Nationalist passions, bellicose ambitions, and jingoist glorifications have largely been extinguished in Europe. But Germany – one of Europe’s unruly nations during the reign of the Kaiser in the early 20th century – has not turned itself into a global peace dove.

The conflict in Ukraine bears closer resemblance to thousands of little skirmishes throughout human history than it does to the eve of World War I. The conflict neither pits equal foes against one another nor is driven by attempts to secure European power monopolies through military force. Global power constellations today differ significantly from those in the 1910s.

Scariest analogies and most outrageous arguments

Seeing Ukraine as the prelude to another Cold War is even more misleading. Again, the analogy draws on familiar and bold tropes to stir popular emotions and to fan the debate without attention to factual accuracy. Maybe we can see the beginnings of a new conflict between East and West, but the Cold War was part of an entirely different historical epoch: Driven by the prospect of all-out nuclear war, which would have rendered large swaths of the earth uninhabitable, the Cold War was a period of global confrontations between two mutually exclusive political ideas. But the bipolar world order of the 20th century bears no resemblance to the world today: With the fall of the Soviet Union and the decay of state socialism a quarter-century ago, the global landscape has shifted in irreversible ways.

Misleading analogies are in vogue today because Russia’s aggressive actions have sparked collective flashbacks to the traumatic experiences of Soviet rule in Central Europe. But a bit of careful distancing helps to process the tumultuous stream of events. Writing about our relationship to history, Hannah Arendt once remarked that the greatest benefit of historical knowledge isn’t the power of memory but the ability to pass good judgment.

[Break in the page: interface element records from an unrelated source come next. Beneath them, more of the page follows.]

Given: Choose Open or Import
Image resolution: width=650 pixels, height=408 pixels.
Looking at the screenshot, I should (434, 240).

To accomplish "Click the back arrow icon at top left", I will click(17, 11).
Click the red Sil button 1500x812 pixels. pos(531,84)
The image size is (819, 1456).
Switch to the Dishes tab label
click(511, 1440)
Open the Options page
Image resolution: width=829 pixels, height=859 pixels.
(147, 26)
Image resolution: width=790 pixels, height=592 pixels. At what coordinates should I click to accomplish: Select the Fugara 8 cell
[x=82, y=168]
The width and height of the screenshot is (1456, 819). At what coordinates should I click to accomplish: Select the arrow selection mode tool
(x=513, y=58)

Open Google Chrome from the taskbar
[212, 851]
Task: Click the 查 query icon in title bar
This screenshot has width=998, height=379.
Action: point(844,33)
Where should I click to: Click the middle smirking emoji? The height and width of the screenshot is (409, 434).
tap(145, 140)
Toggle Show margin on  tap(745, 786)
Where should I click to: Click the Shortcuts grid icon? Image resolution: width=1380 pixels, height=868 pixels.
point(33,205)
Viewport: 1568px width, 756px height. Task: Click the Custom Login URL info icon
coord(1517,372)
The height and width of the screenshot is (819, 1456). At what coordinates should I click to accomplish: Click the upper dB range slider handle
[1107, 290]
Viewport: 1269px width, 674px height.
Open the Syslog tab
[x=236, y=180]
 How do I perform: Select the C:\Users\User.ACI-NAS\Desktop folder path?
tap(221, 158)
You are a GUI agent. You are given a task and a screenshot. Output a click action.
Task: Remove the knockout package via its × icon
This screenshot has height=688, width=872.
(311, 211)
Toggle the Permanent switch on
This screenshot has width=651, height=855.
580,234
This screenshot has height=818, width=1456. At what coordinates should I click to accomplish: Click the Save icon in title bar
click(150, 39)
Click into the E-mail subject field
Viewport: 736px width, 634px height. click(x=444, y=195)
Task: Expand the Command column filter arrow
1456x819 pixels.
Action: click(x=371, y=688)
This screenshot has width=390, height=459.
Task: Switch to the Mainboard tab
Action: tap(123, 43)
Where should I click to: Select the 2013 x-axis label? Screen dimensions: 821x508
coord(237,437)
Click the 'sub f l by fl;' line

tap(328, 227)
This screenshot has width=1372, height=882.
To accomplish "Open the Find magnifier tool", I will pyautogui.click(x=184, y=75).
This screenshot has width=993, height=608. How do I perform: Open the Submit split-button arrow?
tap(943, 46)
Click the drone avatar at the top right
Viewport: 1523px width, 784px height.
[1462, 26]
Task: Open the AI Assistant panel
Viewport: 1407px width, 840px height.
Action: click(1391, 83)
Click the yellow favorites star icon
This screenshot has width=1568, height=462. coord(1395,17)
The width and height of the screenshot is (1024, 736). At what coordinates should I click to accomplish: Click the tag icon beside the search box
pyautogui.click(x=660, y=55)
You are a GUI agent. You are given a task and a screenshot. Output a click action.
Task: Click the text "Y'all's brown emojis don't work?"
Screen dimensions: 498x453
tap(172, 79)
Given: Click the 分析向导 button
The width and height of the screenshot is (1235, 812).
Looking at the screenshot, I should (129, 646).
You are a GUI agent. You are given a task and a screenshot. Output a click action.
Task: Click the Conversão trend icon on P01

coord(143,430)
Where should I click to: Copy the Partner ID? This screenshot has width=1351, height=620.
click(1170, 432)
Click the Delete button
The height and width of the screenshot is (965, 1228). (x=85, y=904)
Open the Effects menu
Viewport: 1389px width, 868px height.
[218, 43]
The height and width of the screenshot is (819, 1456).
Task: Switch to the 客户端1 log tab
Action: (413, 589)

Judiciousness does not entail the expectation that history will repeat itself. It does not imply the need for fully-formed policy responses based on the study of the past. Rather, it speaks to the complexity of each historical constellation: Neither historical actors nor their audience can say with confidence that today’s decisions will survive tomorrow’s scrutiny. Clichéd perceptions of one’s opponent can have immensely harmful consequences. Silence can be worse than attempts to maintain a dialogue during times of crisis.

The description of current events through historical buzzwords is a dangerous simplification that threatens our judiciousness and our ability to perform level-headed analysis. Journalism doesn’t help as long as it awards its greatest attention to the scariest analogies and the most outrageous arguments.

A special responsibility

Evidently, the temptation of fifteen minutes of media fame is too strong for some pundits. For their audience, historical simplifications are also attractive because they explain chaotic events in terms of established schemas. They provide orientation and promise the overcoming of difficult challenges. In other words: Analogies jibe with human nature. Intuitively, we all compare the present to experiences from our past. We draw on memories to render the present intelligible. This cognitive strategy often remains unconscious, but it is vital for judicious decision-making and thus for self-assured actions.

But there’s a difference between the minute decisions of everyday life and a macroscopic assessment of the current conflict in Ukraine. Many people rely on journalists to provide them with information that allows for good historical and political decision-making. This implies a special responsibility: Journalists must handle historical analogies responsibly. For an historian like myself – to whom journalists turn for expertise –, sensationalism is out of the question.